With the couchbase-resilience
branch on an old machine, I'm getting the following logs (long snippet): https://gist.github.com/rnorth/f61637b4be934d3745ecb35d28961f5b
It's interesting that these failures occur waiting for a (supposedly created) bucket to appear. This failure looks different to other failures we're seeing on CI.
One of the important aspects is that the Couchbase Server HTTP API is inherently asynchronous, so even if you get a response doesn't mean it is immediately available. I wonder if it makes sense to define the explicit endpoints / "stages" the container code triggers and then I can go hunting for the right polling logic to see if it is actually in a stage to move on and declare it "done".
FYI I submitted #2081, it seems that there was a faulty execStart
that did not wait for the completion.
While working on it, I also discovered that if we remove execStart
(which means that the ports will not be proxied) then the client fails with "request cancelled inflight".
@daschl I have a feeling that the error message is wrong, because if the destination port cannot be opened, it should clearly state that since there wasn't any request to send
@bsideup the way the SDK logic is implemented is that if you get a "request cancelled inflight" it actually has been written into netty already, so the socket must've been opened at some point. Otherwise the op would time out because we couldn't find a socket to write it to.

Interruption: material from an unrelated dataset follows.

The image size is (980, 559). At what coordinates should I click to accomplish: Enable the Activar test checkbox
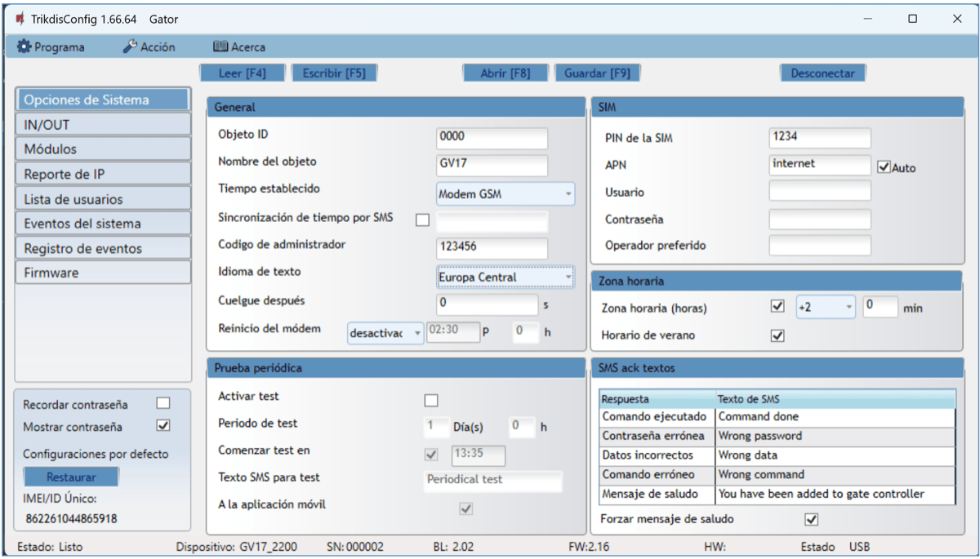(x=431, y=400)
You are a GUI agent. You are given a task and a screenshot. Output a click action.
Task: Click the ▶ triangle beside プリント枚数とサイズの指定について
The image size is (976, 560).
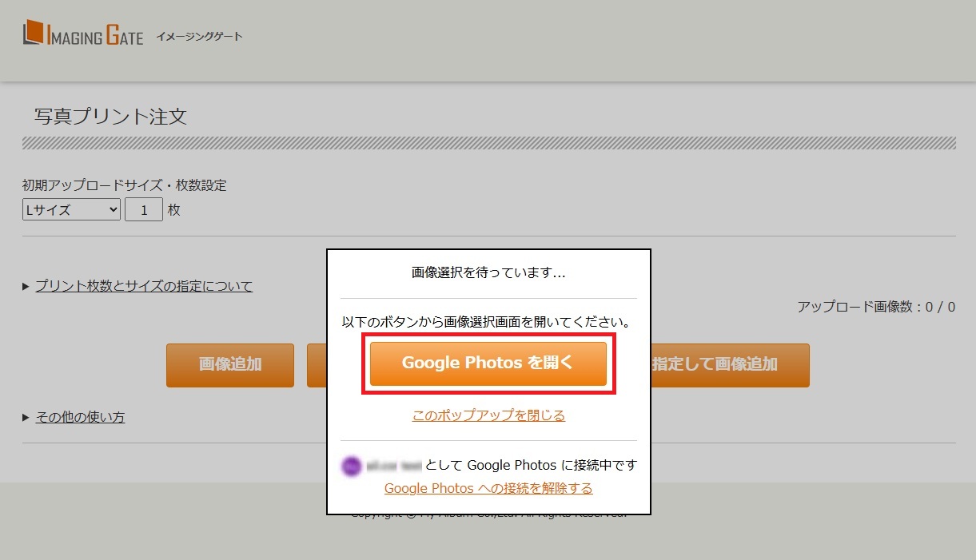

We are either cancelling if the handler is removed or we cought an exception on the channel (https://github.com/couchbase/couchbase-jvm-core/blob/master/src/main/java/com/couchbase/client/core/endpoint/AbstractGenericHandler.java#L675) in both cases, the netty channel must've been open at some point. That said, there should be netty warn logs around this timeframe in the logs which should tell us more about the explicit reason.
😬 reopening - we still don't have a fix yet.
I've been running a fairly stupid series of scripted tests to try and at least narrow down where the race is occurring, injecting sleep
into various locations to see if it reduces the failure rate. So far (400+ runs exercising 14 different sleep
locations plus @bsideup's change), none has been flawless. The most promising, a 10s sleep just before bucket creation (containerIsStarted
), reduced the failure rate to a mere 4%, but it's obviously not a fix either. We seem to have a concurrency bug that we're not seeing, or more than one bug conspiring together.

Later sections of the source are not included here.